Lorsque l’Underwood a fait son entrée majestueuse au domicile de la rue Daumas, je me suis plié scrupuleusement à ces indications. Je peux être très discipliné – par ambition littéraire. Très indiscipliné aussi, mais c’est une autre histoire. Depuis des années j’apprenais le piano, cela m’a donc été sans doute plus facile. Après quelques semaines, je tapais à la machine en virtuose. La vieille Underwood est restée à Oran au moment du grand départ précipité de la famille en juin 1961, j’avais quinze ans. Arrivé en Avignon, j’ai dû obtenir une petite Olivetti, plus compacte et discrète. Mon père avait de grandes espérances sur mon futur d’écrivain – et lui aussi aimait user du clavier, pour sa part avec les deux index. Puis j’ai acquis moi-même des Brother, les machines ont vu surgir les alimentations électriques, les rubans avec corrections et retours. Mon premier ordinateur Toshiba les a supplantées en 1987. Je n’ai jamais cessé d’écrire, toujours rapide, toujours exalté par la position devant le clavier. Les brouillons manuels ont peu à peu disparu.

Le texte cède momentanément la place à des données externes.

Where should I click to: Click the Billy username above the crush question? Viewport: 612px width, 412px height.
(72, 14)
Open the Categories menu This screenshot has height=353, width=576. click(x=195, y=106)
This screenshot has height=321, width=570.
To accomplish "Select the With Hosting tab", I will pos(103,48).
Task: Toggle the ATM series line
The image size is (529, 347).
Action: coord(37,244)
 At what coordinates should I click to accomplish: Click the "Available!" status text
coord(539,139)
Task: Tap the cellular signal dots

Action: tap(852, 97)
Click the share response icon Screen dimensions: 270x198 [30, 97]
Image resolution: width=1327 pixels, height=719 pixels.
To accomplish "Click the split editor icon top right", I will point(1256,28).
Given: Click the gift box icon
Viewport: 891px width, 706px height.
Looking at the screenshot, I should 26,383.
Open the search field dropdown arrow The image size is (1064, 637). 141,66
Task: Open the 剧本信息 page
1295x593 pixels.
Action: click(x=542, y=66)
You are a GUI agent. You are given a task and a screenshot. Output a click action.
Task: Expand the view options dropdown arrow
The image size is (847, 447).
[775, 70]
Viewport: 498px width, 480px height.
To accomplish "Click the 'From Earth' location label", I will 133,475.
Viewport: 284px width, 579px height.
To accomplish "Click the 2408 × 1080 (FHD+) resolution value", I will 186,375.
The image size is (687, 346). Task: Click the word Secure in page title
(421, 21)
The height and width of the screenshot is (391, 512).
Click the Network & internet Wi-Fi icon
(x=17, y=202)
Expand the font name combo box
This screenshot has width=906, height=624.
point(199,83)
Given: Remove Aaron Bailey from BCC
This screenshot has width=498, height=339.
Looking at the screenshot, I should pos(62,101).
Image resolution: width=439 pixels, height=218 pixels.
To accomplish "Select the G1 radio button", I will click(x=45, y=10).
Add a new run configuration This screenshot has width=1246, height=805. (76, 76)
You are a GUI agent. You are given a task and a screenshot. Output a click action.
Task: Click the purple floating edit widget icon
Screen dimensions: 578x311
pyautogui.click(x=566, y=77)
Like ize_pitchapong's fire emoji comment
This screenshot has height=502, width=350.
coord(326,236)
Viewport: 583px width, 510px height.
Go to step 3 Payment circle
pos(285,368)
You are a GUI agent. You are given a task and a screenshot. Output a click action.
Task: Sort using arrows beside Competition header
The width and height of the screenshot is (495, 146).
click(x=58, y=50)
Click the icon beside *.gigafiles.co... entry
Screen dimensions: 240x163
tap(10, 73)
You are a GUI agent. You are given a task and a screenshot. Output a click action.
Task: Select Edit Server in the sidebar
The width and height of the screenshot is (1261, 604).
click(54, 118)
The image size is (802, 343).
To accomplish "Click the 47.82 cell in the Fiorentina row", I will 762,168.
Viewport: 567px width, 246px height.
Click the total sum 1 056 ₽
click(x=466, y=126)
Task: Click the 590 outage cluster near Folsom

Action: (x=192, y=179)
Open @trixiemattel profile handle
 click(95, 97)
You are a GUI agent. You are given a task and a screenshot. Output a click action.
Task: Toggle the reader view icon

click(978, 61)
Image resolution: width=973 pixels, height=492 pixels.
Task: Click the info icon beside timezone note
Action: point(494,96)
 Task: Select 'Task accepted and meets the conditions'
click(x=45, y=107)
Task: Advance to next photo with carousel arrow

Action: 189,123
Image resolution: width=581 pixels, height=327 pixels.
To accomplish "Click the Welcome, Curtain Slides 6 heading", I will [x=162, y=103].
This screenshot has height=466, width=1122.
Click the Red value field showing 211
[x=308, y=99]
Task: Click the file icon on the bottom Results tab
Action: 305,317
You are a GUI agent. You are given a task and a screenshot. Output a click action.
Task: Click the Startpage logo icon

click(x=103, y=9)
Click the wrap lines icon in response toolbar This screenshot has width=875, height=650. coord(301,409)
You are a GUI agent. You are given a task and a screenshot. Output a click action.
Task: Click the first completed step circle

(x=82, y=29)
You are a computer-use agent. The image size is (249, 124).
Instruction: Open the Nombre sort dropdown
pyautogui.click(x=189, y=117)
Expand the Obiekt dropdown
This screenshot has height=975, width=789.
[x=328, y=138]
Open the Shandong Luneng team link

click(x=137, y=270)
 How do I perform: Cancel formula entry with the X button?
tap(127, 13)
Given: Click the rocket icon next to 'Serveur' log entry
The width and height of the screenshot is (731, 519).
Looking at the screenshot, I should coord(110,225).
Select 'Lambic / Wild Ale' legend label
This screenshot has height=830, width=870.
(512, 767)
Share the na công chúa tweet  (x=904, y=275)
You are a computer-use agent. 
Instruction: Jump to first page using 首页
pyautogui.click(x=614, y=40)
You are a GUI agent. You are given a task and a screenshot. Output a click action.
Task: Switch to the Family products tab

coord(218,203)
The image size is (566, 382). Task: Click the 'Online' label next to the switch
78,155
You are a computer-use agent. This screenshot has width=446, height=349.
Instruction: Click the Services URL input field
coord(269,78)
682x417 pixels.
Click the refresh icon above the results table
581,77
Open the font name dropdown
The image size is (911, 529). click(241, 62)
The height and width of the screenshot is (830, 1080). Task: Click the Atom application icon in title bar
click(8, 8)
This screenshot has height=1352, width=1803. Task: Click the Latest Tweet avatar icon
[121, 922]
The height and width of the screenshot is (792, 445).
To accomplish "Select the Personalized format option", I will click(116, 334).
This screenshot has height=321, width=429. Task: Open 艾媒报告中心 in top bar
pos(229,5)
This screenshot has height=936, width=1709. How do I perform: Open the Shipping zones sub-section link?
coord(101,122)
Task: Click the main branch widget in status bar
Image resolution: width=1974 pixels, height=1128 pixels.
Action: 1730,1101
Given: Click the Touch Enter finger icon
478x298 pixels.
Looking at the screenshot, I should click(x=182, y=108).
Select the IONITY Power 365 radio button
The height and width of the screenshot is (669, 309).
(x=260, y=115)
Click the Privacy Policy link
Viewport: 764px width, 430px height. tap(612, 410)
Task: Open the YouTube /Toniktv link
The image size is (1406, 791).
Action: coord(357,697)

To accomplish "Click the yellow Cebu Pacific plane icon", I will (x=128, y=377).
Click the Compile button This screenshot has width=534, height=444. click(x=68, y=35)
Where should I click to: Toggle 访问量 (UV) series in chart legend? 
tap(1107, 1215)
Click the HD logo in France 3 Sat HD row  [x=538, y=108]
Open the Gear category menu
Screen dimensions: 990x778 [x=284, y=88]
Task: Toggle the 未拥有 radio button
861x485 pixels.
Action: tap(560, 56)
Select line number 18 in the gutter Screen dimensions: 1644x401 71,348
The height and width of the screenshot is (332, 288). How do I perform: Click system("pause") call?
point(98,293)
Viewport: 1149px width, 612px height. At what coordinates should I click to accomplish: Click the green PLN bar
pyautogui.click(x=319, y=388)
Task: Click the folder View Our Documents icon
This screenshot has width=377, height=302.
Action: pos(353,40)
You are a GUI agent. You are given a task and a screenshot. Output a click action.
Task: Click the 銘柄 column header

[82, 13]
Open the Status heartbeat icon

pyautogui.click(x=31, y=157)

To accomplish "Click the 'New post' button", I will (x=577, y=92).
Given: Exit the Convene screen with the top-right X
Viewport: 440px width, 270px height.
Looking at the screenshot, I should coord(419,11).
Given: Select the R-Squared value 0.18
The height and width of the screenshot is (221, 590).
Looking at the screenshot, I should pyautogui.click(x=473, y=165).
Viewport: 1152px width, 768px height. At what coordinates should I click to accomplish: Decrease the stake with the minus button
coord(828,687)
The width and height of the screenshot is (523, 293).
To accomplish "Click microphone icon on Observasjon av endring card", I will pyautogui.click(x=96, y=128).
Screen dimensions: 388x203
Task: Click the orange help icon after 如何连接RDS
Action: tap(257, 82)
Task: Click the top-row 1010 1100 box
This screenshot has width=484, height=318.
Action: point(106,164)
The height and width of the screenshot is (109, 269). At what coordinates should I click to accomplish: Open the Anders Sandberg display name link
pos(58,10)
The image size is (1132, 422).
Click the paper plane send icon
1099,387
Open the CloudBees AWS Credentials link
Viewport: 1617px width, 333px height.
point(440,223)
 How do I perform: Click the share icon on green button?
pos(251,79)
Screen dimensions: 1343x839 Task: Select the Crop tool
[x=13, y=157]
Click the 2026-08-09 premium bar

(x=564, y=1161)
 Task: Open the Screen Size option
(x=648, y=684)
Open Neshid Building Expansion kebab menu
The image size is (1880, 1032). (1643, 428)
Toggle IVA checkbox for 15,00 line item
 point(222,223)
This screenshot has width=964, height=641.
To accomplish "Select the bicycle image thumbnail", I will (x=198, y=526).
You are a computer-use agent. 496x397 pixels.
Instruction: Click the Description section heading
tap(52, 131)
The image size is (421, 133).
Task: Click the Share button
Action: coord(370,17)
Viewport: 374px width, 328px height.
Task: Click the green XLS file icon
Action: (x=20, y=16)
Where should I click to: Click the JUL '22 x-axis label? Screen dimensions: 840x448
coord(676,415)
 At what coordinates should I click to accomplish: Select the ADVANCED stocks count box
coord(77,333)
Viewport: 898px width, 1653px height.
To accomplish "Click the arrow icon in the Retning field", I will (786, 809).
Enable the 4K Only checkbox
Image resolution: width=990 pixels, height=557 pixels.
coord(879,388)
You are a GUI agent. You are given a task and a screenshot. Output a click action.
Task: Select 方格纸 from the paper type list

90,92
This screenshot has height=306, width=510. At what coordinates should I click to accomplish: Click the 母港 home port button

C’est pourquoi le souvenir de la vieille Underwood m’est précieux, doux, paisible, infiniment attendri. Je lui voue une reconnaissance intangible, que je manifeste à chaque nouvelle entrée dans ce « Journal public » en convoquant son image tutélaire en tête de la publication. Je la sens toujours là, devant moi, elle ne m’a jamais quitté. Avec sa frappe toute particulière, ce petit délai à vide entre l’appui sur la touche et le déclenchement du bras qui pousse la lettre et l’envoie cogner sur le papier, il me semble qu’elle m’accompagne, me surveille, et me protège.